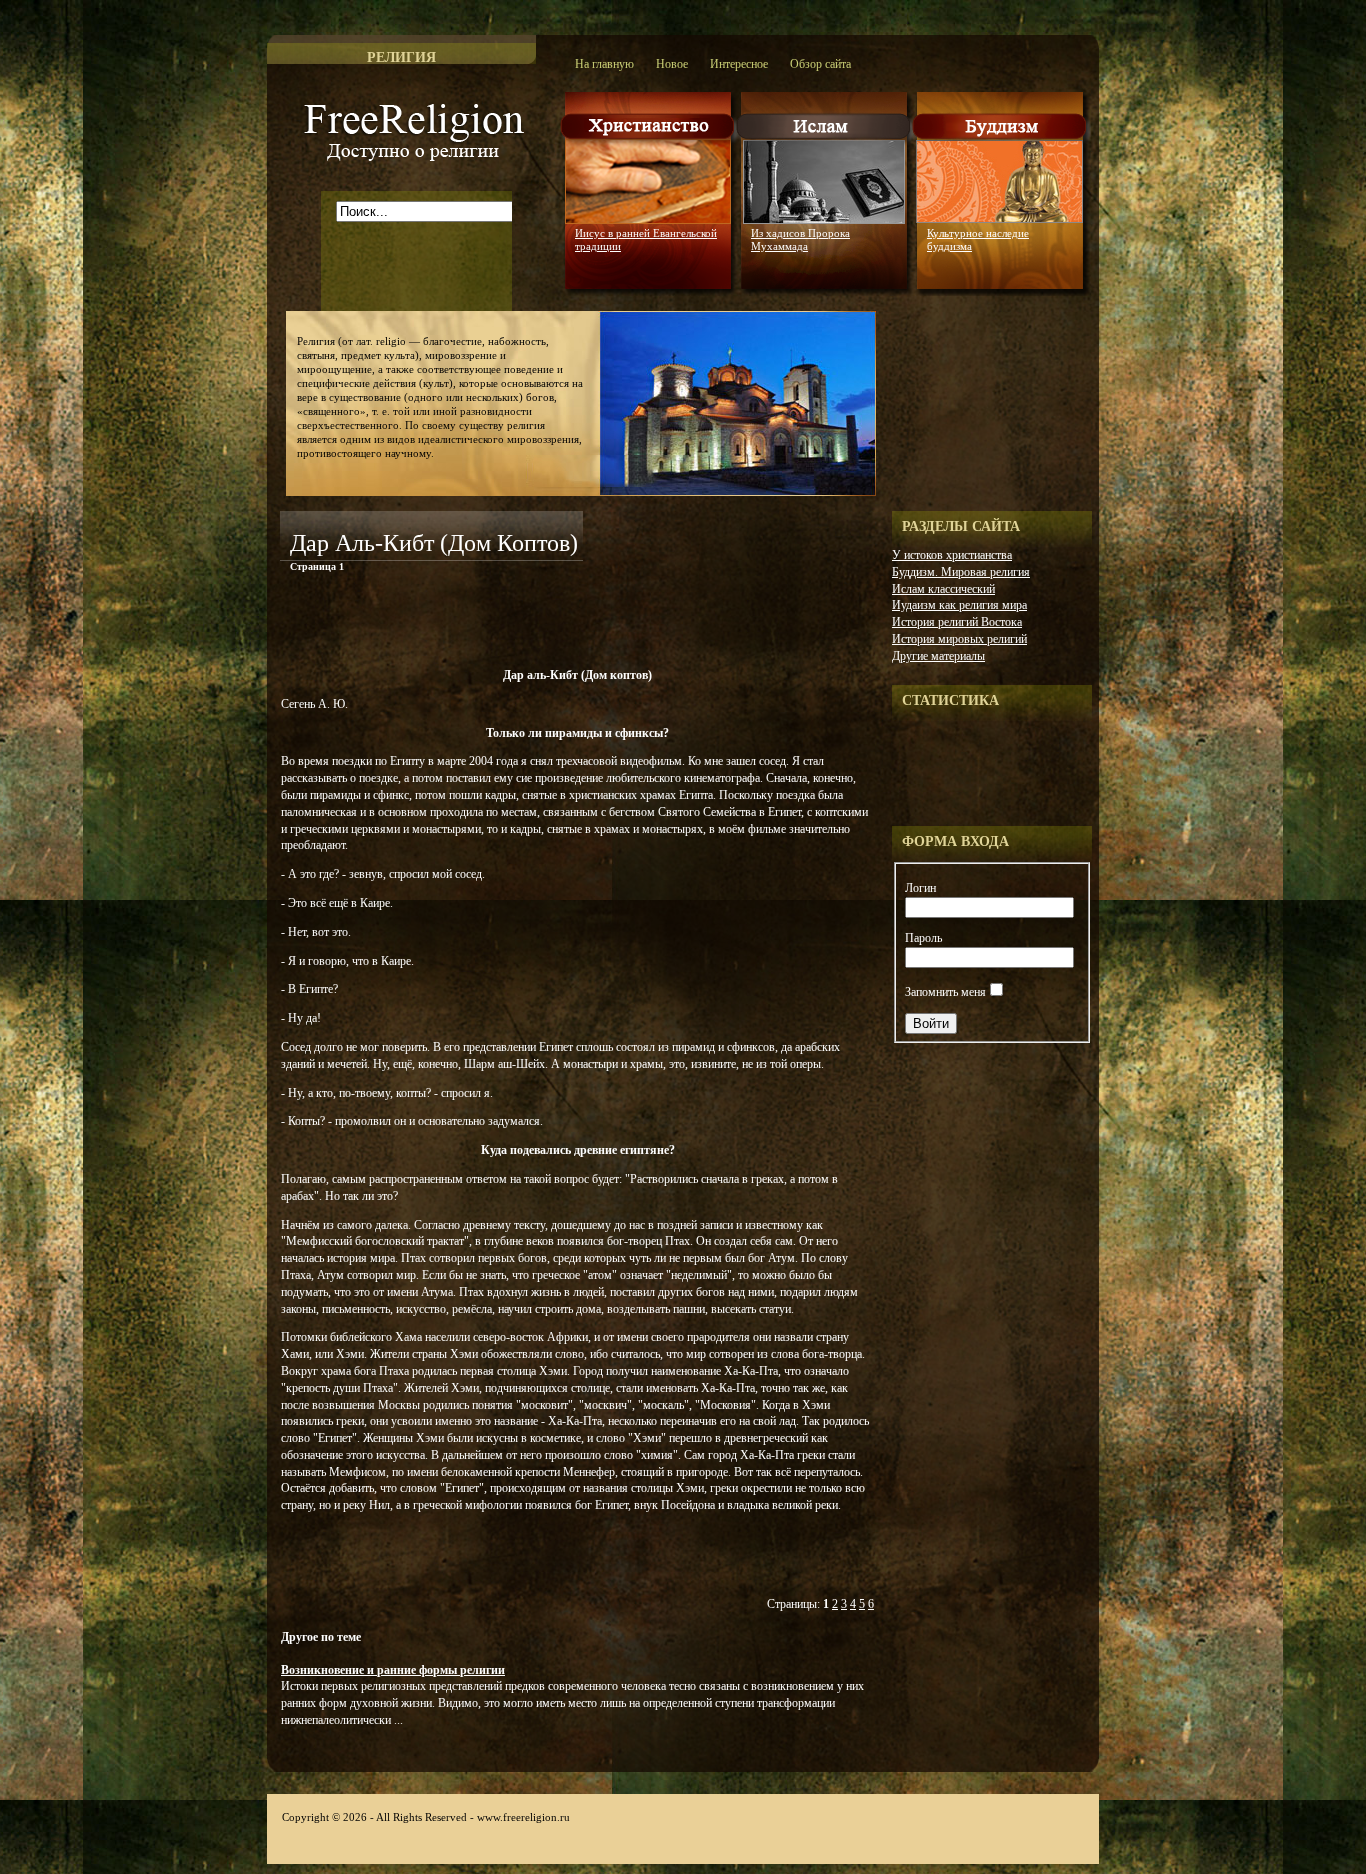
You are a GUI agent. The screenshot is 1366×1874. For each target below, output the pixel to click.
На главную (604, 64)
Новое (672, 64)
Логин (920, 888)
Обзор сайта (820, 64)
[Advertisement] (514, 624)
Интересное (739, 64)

——————————

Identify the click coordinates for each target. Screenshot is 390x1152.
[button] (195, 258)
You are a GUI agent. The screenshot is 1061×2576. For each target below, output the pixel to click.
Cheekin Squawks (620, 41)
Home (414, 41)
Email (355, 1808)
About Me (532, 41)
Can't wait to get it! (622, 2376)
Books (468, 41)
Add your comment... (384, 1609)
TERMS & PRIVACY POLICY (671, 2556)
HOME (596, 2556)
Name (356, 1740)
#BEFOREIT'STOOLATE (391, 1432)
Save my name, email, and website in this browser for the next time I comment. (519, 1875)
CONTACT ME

——————————

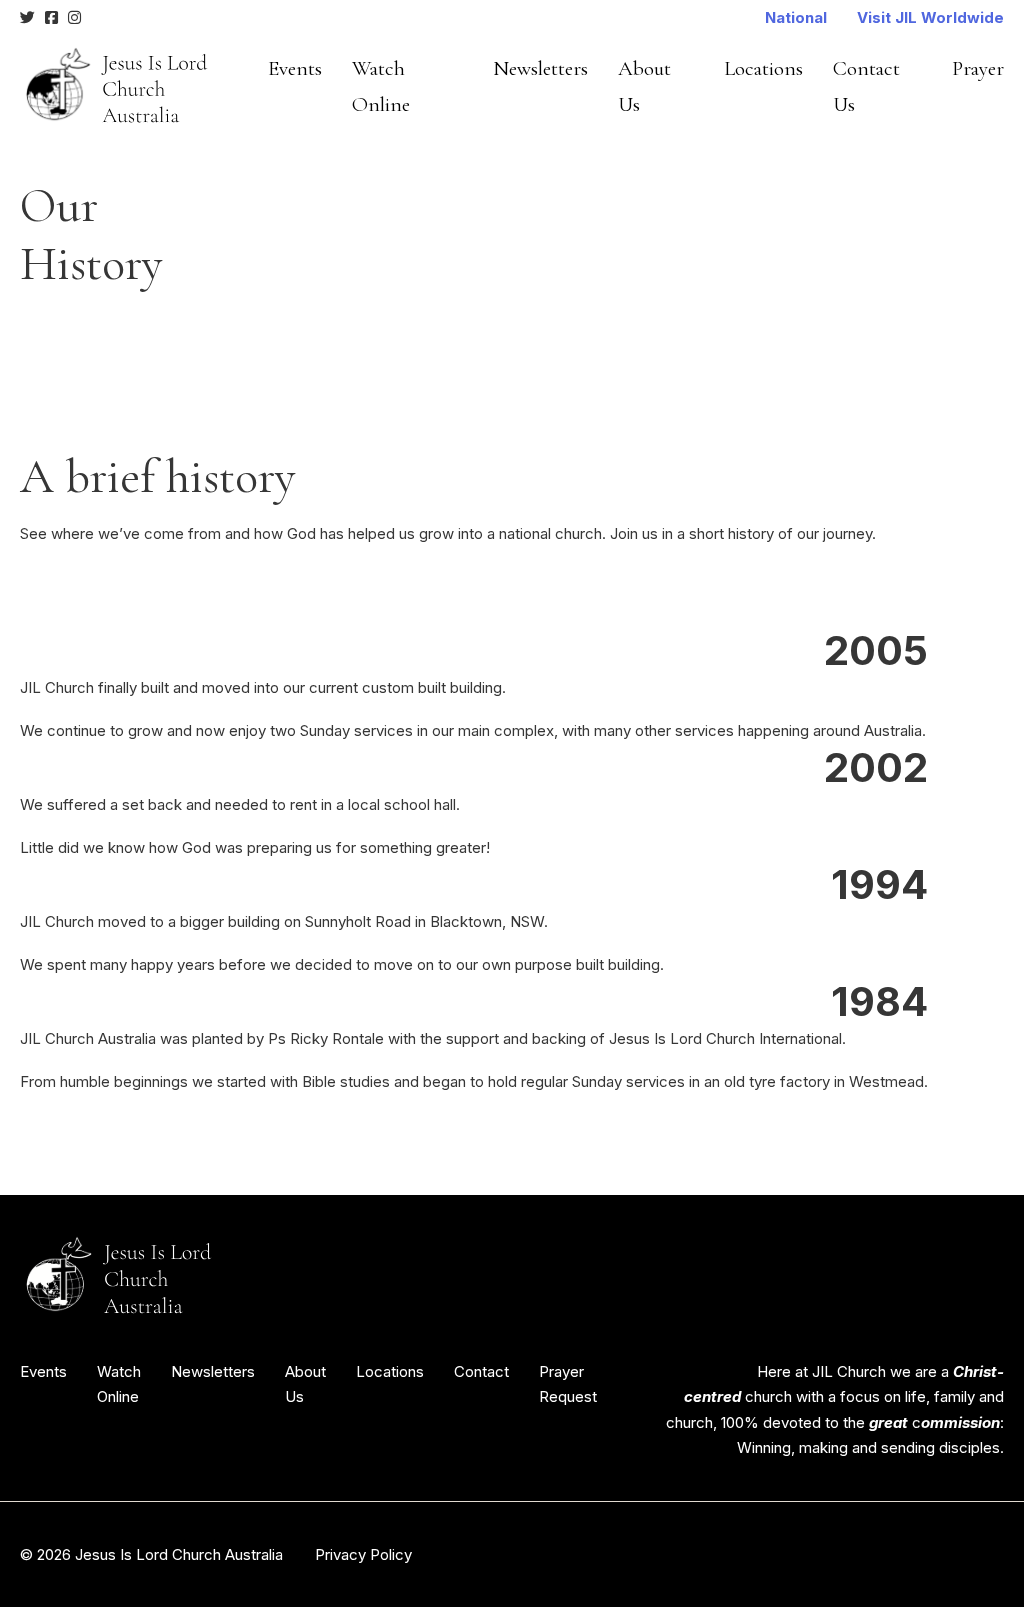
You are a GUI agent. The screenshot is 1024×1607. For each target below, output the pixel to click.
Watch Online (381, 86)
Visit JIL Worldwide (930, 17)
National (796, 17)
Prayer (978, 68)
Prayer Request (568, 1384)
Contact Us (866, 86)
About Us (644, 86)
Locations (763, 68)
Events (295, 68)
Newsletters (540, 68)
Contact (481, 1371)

——————————

--- What to work on ---
Among the records above, repeat exactly the line with "You are a GUI agent. The screenshot is 1366×1874.", the line with "Интересное (739, 64)", and every line in between, and only those.

--- Answer section ---
You are a GUI agent. The screenshot is 1366×1874. For each target below, output the pixel to click.
На главную (604, 64)
Новое (672, 64)
Логин (920, 888)
Обзор сайта (820, 64)
[Advertisement] (514, 624)
Интересное (739, 64)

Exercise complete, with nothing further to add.